Seeing an open meadow may cause some to think that such an open space is being wasted. But it isn’t. Not only do meadows provide picturesque natural landscapes that humans can enjoy walking through or just looking at, but they also provide habitat for small animals as well as food for birds and insects and any plant-eating species that pass by.
Unfortunately, too many of these meadows have been reduced to patches by the roadside, but in the United Kingdom, farmers and other landowners are determined to bring back these meadows and the flowers they produce.
But they don’t just want to restore the meadows by planting commercial seeds, they want the unique wildflowers that used to be found in abundance, the same that also happen to bloom for longer periods of time than flowers grown from commercial seeds.
And that’s exactly what they are getting by harvesting seeds from these small roadside patches and spreading it out on the land they wish to restore.
“The roadside nature reserves across south Norfolk are particularly rich in quite unusual species,” Helen Baczkowska of Norfolk Wildlife Trust told The Guardian. “Because of the decline in wildflower meadows, they only exist on these roadside nature reserves. This is how we can take these species and create some new meadows so they have a more secure future.”
Indeed, and securing the future of meadows also helps secure dwindling bee and insect populations by providing them with the nectar they feed on to survive.
Climate change and the use of pesticides have significantly reduced bird and insect populations over the years.
Because of the meadow restoration efforts, fields are abuzz with activity, says Rachael Long, a local farmer who restored a meadow on her own land.
“It’s fantastic and also it’s been very interesting to learn about this place that we know so well and see it from a different angle,” Long said. “It looks glorious in June, the insects are buzzing, it’s very rich, and it’s very exciting when a new wildflower arrives, like an orchid.”
It’s a big deal to nature lovers who enjoy seeing and smelling new flowers, many of which they may not have seen before because they are not as common as they once used to be.
Agricultural pursuits have resulted in farmers plowing meadows under to replace them with rows of crops or pasture for cattle and other livestock.
Farmers like Long, however, are now eager to bring nature back for their own enjoyment and the benefit of wildlife.
“There’s a sea-change in farmers, and a greater interest in restoring semi-natural habitats,” Norfolk Farming & Wildlife Advisory Group conservation adviser Henry Walker said. “The appetite is there for creating wildflower meadows or linear margins around arable fields and I hope more farmers will take up this scheme. This is a great source of local seed that will thrive on farmers’ soil types, rather than off-the-shelf mixes where five or six wildflower species are plastered across the countryside.”

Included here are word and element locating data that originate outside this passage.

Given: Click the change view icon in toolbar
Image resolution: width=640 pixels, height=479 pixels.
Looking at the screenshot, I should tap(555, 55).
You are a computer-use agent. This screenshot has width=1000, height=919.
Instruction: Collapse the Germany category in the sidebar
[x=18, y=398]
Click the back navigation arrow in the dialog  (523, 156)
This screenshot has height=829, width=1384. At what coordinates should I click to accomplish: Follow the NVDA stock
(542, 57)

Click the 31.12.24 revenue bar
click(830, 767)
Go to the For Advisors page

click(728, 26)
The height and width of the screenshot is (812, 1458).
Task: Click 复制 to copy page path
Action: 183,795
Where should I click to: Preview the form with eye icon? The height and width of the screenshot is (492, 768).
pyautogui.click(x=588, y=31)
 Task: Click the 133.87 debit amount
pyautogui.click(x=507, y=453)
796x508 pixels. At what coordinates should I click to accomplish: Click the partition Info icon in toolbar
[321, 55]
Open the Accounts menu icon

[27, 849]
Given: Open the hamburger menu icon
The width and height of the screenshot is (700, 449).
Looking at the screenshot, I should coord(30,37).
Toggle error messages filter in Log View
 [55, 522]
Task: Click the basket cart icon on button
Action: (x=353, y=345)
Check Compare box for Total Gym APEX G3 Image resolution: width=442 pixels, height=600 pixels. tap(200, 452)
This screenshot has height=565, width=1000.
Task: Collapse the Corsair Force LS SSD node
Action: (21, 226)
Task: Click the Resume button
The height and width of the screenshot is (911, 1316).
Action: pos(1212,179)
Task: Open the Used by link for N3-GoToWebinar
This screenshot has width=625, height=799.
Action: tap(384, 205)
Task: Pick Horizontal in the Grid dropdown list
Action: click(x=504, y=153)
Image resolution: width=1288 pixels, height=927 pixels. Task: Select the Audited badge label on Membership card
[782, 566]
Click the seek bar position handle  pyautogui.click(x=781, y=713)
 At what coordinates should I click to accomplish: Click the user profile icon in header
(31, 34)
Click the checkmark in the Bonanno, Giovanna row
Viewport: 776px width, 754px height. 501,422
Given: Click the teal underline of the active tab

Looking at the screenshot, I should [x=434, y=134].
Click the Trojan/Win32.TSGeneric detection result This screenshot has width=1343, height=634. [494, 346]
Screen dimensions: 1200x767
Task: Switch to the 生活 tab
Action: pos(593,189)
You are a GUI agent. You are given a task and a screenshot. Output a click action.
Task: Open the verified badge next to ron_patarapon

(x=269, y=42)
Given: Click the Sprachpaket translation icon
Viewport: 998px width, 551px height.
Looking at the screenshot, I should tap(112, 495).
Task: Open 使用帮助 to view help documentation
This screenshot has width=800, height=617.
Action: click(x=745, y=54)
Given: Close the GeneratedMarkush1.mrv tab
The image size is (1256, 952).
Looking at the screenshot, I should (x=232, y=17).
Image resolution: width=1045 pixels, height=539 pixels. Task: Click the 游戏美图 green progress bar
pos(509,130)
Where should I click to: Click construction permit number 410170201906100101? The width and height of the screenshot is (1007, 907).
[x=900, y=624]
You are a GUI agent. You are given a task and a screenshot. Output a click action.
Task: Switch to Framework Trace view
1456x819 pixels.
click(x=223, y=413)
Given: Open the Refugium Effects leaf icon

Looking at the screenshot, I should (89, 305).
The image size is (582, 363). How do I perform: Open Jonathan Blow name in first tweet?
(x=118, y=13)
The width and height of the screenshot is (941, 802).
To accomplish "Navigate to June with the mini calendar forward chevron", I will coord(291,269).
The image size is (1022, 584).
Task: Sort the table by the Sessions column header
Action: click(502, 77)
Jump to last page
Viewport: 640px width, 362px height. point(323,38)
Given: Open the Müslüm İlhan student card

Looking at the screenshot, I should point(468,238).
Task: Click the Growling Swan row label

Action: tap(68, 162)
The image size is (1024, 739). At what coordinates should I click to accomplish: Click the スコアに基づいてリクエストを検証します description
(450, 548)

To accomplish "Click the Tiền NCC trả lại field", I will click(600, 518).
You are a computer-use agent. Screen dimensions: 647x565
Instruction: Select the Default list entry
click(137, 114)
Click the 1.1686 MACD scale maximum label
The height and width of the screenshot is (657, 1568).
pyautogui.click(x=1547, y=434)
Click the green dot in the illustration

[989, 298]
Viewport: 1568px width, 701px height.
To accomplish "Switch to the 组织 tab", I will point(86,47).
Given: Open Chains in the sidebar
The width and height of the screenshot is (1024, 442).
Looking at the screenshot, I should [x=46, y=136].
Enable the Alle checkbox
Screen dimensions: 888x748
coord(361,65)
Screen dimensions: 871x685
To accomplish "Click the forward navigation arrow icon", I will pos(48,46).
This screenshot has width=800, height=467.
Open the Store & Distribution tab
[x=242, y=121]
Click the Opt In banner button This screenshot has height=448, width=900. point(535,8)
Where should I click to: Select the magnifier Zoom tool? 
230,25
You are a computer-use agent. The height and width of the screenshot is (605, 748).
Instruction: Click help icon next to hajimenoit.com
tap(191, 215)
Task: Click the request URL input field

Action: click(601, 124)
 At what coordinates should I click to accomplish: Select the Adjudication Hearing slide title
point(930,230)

So farmers can also potentially make some money by selling the wildflower seeds to others who want to restore a meadow on their own property. But the project proves that humans and nature can co-exist. We just have to be willing to share the land, and that’s more important than ever before at the moment as human greed and ignorance threaten to wipe out millions of plants and animals forever.
Restoring meadows is a good start to reverse the damage.